Using the data below, repeat all of it precisely.

-*-*-

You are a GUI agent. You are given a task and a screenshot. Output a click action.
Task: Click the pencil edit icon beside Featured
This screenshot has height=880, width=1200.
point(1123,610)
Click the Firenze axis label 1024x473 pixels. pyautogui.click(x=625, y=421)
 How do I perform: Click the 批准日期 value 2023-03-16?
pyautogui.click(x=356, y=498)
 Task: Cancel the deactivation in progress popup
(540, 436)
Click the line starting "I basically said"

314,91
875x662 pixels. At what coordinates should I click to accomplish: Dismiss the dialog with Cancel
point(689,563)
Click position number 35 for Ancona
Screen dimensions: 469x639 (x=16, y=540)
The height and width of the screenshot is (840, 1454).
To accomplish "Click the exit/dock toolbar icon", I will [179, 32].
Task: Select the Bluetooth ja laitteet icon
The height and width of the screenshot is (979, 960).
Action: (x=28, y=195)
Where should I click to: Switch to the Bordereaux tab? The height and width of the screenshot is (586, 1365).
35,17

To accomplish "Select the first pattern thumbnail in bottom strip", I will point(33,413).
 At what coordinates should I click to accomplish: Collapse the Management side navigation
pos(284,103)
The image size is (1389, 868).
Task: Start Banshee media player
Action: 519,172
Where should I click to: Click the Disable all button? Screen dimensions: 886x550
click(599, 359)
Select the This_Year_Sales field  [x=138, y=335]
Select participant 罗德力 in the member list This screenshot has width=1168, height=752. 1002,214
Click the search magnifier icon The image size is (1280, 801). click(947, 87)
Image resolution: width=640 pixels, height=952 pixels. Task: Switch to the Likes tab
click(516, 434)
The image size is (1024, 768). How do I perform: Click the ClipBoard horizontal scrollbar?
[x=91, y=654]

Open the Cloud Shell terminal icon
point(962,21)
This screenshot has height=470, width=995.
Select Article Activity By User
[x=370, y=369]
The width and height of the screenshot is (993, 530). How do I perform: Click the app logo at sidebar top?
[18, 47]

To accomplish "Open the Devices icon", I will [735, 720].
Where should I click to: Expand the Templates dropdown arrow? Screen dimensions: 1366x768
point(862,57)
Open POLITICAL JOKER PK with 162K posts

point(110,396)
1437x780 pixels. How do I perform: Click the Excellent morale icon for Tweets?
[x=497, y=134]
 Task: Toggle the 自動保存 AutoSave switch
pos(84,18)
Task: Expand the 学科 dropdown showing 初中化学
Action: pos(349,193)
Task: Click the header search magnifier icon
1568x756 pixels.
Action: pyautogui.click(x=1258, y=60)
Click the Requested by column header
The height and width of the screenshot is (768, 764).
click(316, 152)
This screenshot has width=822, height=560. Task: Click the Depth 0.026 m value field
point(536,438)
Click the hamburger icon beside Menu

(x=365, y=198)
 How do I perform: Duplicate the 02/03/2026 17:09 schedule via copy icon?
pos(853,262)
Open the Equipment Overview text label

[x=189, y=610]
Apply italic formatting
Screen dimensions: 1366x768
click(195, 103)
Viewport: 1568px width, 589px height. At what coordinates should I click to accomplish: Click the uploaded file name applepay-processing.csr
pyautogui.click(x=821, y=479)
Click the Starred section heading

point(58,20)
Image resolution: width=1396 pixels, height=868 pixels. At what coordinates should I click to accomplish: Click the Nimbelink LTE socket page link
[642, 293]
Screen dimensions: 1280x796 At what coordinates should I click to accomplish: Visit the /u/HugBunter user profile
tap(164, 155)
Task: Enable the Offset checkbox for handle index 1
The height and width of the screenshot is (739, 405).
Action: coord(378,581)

-*-*-

* YOUR SOLUTION *
You are a GUI agent. You are given a task and a screenshot. Output a click action.
Task: Click the pencil edit icon beside Featured
This screenshot has height=880, width=1200.
point(1123,610)
Click the Firenze axis label 1024x473 pixels. pyautogui.click(x=625, y=421)
 How do I perform: Click the 批准日期 value 2023-03-16?
pyautogui.click(x=356, y=498)
 Task: Cancel the deactivation in progress popup
(540, 436)
Click the line starting "I basically said"

314,91
875x662 pixels. At what coordinates should I click to accomplish: Dismiss the dialog with Cancel
point(689,563)
Click position number 35 for Ancona
Screen dimensions: 469x639 (x=16, y=540)
The height and width of the screenshot is (840, 1454).
To accomplish "Click the exit/dock toolbar icon", I will [179, 32].
Task: Select the Bluetooth ja laitteet icon
The height and width of the screenshot is (979, 960).
Action: (x=28, y=195)
Where should I click to: Switch to the Bordereaux tab? The height and width of the screenshot is (586, 1365).
35,17

To accomplish "Select the first pattern thumbnail in bottom strip", I will point(33,413).
 At what coordinates should I click to accomplish: Collapse the Management side navigation
pos(284,103)
The image size is (1389, 868).
Task: Start Banshee media player
Action: 519,172
Where should I click to: Click the Disable all button? Screen dimensions: 886x550
click(599, 359)
Select the This_Year_Sales field  [x=138, y=335]
Select participant 罗德力 in the member list This screenshot has width=1168, height=752. 1002,214
Click the search magnifier icon The image size is (1280, 801). click(947, 87)
Image resolution: width=640 pixels, height=952 pixels. Task: Switch to the Likes tab
click(516, 434)
The image size is (1024, 768). How do I perform: Click the ClipBoard horizontal scrollbar?
[x=91, y=654]

Open the Cloud Shell terminal icon
point(962,21)
This screenshot has height=470, width=995.
Select Article Activity By User
[x=370, y=369]
The width and height of the screenshot is (993, 530). How do I perform: Click the app logo at sidebar top?
[18, 47]

To accomplish "Open the Devices icon", I will [735, 720].
Where should I click to: Expand the Templates dropdown arrow? Screen dimensions: 1366x768
point(862,57)
Open POLITICAL JOKER PK with 162K posts

point(110,396)
1437x780 pixels. How do I perform: Click the Excellent morale icon for Tweets?
[x=497, y=134]
 Task: Toggle the 自動保存 AutoSave switch
pos(84,18)
Task: Expand the 学科 dropdown showing 初中化学
Action: pos(349,193)
Task: Click the header search magnifier icon
1568x756 pixels.
Action: pyautogui.click(x=1258, y=60)
Click the Requested by column header
The height and width of the screenshot is (768, 764).
click(316, 152)
This screenshot has width=822, height=560. Task: Click the Depth 0.026 m value field
point(536,438)
Click the hamburger icon beside Menu

(x=365, y=198)
 How do I perform: Duplicate the 02/03/2026 17:09 schedule via copy icon?
pos(853,262)
Open the Equipment Overview text label

[x=189, y=610]
Apply italic formatting
Screen dimensions: 1366x768
click(195, 103)
Viewport: 1568px width, 589px height. At what coordinates should I click to accomplish: Click the uploaded file name applepay-processing.csr
pyautogui.click(x=821, y=479)
Click the Starred section heading

point(58,20)
Image resolution: width=1396 pixels, height=868 pixels. At what coordinates should I click to accomplish: Click the Nimbelink LTE socket page link
[642, 293]
Screen dimensions: 1280x796 At what coordinates should I click to accomplish: Visit the /u/HugBunter user profile
tap(164, 155)
Task: Enable the Offset checkbox for handle index 1
The height and width of the screenshot is (739, 405).
Action: coord(378,581)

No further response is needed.